ECO-7026A Programming and Analytics for Behavioural Economists Summative Coursework 2 Brief

Published: 04 Feb, 2025
Category Coursework Subject Programming
University university of east Anglia Module Title ECO-7026A Programming and Analytics for Behavioural Economists

Instructions

The TOTAL number of marks available for the paper is 100 MARKS. There are two questions, with marks as indicated.

Assessment Task: Scientific replicability and the efficiency of prediction markets

An important part of scientific progress is the ability of researchers to replicate the results of experiments reported by others. Experiments may produce “false positives,” either simply because of random chance, or because of uncontrolled variables, poor experimental technique or accidents, or even, in some cases, outright fraud.

This problem has received special attention in recent years in the social sciences – in particular psychology and behavioural economics. Because of this, it is rational that, when a researcher reads a paper presenting a new finding, they in general will not have 100% confidence that the result is actually true and not just a false positive. It would be very interesting to aggregate this information to come up with an overall assessment of which results are likely to stand up to further scrutiny.

 Enter markets. The efficient market hypothesis suggests that markets can be quite good at aggregating private information. There is a long history of the use of “prediction markets” for doing just this. For example, many times the long-running Iowa Electronic Markets, as well as other commercial exchanges, do a better job of predicting election outcomes than polls.

Prediction markets were used to predict the successful (or unsuccessful) replication of psychology experiments in a paper, “Using prediction markets to estimate the reproducibility of scientific research,” by Dreber et al in Proceedings of the National Academy of Science in 2015. The article is available at https://www.pnas.org/doi/epdf/10.1073/pnas.1516179112, and as part of the background for this task you should read it carefully. It is not especially technical. 

Further, pay close attention to the “Materials and Methods” section as it explains important details about the data you will be working with.

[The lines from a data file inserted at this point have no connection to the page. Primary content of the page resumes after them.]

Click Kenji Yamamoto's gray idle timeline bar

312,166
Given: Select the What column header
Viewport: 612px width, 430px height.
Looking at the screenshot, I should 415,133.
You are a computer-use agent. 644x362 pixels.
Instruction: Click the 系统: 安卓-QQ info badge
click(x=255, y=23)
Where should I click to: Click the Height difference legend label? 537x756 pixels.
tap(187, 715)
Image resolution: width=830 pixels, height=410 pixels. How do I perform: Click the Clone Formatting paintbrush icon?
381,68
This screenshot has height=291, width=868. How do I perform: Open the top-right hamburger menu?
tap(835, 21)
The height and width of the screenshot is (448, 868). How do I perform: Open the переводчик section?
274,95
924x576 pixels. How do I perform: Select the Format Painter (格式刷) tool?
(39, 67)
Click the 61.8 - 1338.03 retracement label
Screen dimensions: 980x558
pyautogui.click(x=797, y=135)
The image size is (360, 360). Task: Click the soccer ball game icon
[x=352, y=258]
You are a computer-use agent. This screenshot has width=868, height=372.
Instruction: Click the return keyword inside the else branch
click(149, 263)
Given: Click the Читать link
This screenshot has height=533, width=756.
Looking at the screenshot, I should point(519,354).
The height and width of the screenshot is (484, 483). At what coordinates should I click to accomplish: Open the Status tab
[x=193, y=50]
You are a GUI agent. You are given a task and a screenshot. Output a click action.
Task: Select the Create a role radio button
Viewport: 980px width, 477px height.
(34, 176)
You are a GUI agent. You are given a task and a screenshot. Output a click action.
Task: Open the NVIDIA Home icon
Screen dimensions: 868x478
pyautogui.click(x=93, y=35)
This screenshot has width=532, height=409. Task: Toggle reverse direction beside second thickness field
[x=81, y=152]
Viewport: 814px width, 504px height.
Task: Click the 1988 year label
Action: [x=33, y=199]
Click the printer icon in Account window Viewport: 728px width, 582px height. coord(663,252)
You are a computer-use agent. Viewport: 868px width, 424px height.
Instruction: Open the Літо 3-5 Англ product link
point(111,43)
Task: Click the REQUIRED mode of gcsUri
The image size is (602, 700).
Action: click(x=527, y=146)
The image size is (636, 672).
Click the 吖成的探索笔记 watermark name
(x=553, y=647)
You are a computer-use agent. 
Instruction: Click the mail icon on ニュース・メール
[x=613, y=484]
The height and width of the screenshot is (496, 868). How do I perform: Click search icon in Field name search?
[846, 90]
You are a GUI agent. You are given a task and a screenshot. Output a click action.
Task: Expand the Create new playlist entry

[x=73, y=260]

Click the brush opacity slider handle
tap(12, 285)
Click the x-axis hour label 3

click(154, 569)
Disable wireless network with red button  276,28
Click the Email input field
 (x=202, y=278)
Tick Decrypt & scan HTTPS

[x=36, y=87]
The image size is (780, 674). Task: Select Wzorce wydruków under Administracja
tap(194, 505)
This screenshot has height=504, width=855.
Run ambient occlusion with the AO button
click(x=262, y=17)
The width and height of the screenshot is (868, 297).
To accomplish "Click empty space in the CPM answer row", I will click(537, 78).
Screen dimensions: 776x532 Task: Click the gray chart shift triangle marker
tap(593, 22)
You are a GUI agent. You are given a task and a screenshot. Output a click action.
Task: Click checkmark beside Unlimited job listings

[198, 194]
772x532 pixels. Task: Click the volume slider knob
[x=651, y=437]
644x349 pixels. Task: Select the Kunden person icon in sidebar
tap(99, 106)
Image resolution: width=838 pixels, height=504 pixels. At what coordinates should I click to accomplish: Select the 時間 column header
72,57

You will be working with the data from this paper in this assessment. We have provided the data as a separate archive file which you will find alongside this assessment brief. The file contains the data as published by the authors of this paper, including their README file which explains the data. We will supplement this documentation with some additional notes and hints in the description of the two tasks.

Task One

In Task One, you will reproduce some of the data and findings of the paper. The file data4Rmerged_final_20151027.csv contains some summarised statistics for the hypotheses tested in the replications.

  1. Reproduce the aggregate values for Market price, Survey result, Number Of Trades, and Vol. You will do this by using the other four files provided, which contain, respectively, the results of the survey of the participants, and the trades made in each of the markets. Note that you do not have to reproduce the “weighted” survey result.
  2.  Produce a “nice” figure which is similar to the one in the paper as Figure 1. Try to replicate as many of the attributes of the figure as you can in terms of its content – but you do not need to match exactly its layout, colours, and so on. To accomplish these tasks, you will do the same types of steps as we have done in the workshop units and you already have done in Assessment 1. The important difference between this and Assessment 1 is that in Assessment 1 you were guided step-by-step what to do – now you will have to figure out what steps to do in what order!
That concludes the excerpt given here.